- **DESCRIPTION OF THE TASK**
Would you set down the data that follows, word for word, without any pictures?

- **DATA LISTING**

=====

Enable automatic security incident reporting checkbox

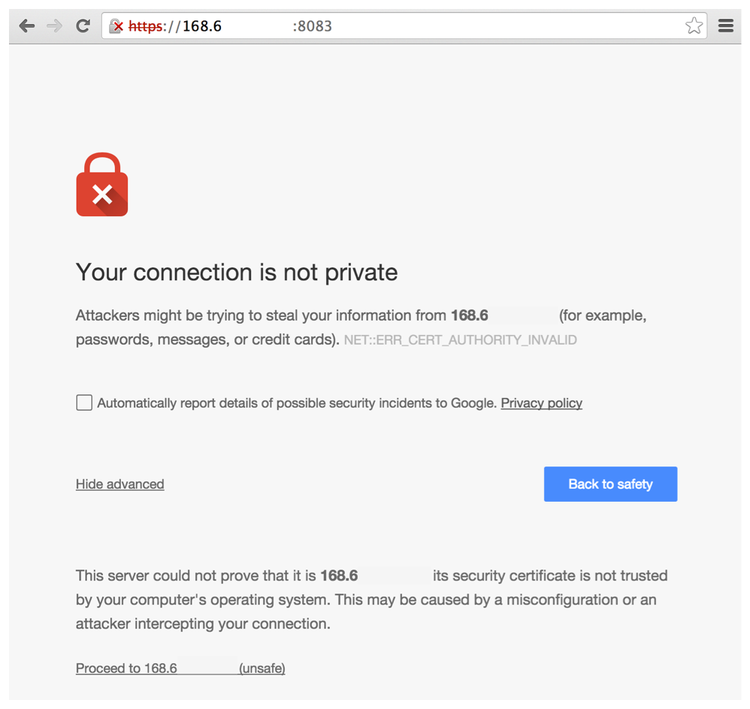coord(84,403)
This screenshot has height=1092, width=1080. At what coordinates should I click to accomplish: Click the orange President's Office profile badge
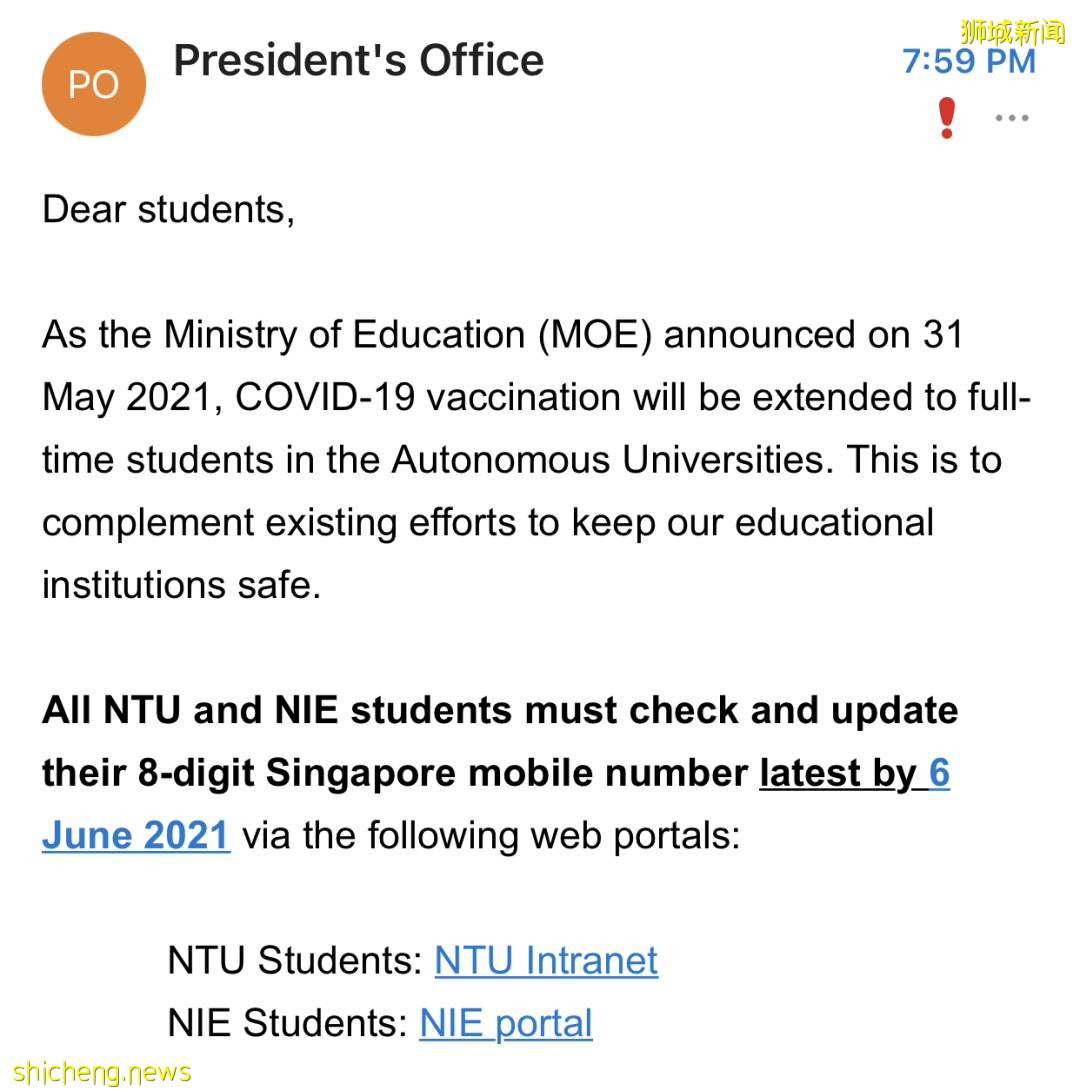(93, 83)
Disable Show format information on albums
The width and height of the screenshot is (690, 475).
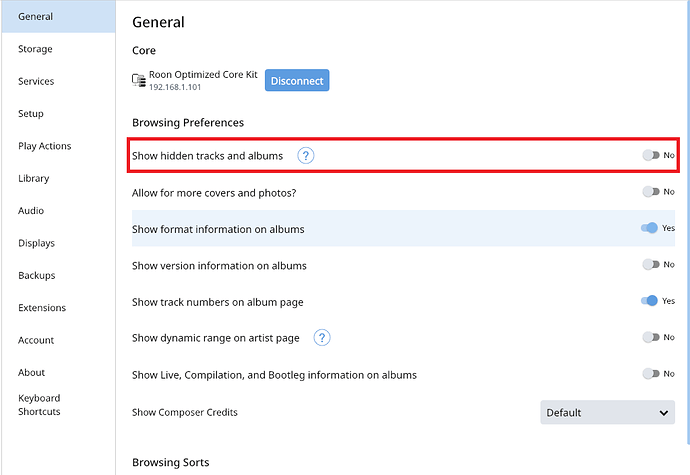650,228
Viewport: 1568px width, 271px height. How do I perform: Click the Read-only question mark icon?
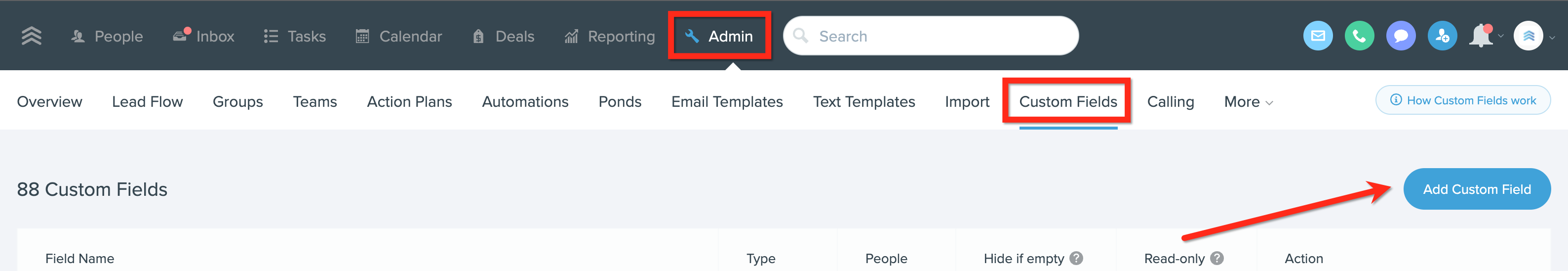[x=1217, y=258]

=====

- **WRITTEN REPLY**
Enable automatic security incident reporting checkbox

coord(84,403)
This screenshot has height=1092, width=1080. At what coordinates should I click to accomplish: Click the orange President's Office profile badge
(93, 83)
Disable Show format information on albums
The width and height of the screenshot is (690, 475).
650,228
Viewport: 1568px width, 271px height. How do I perform: Click the Read-only question mark icon?
[x=1217, y=258]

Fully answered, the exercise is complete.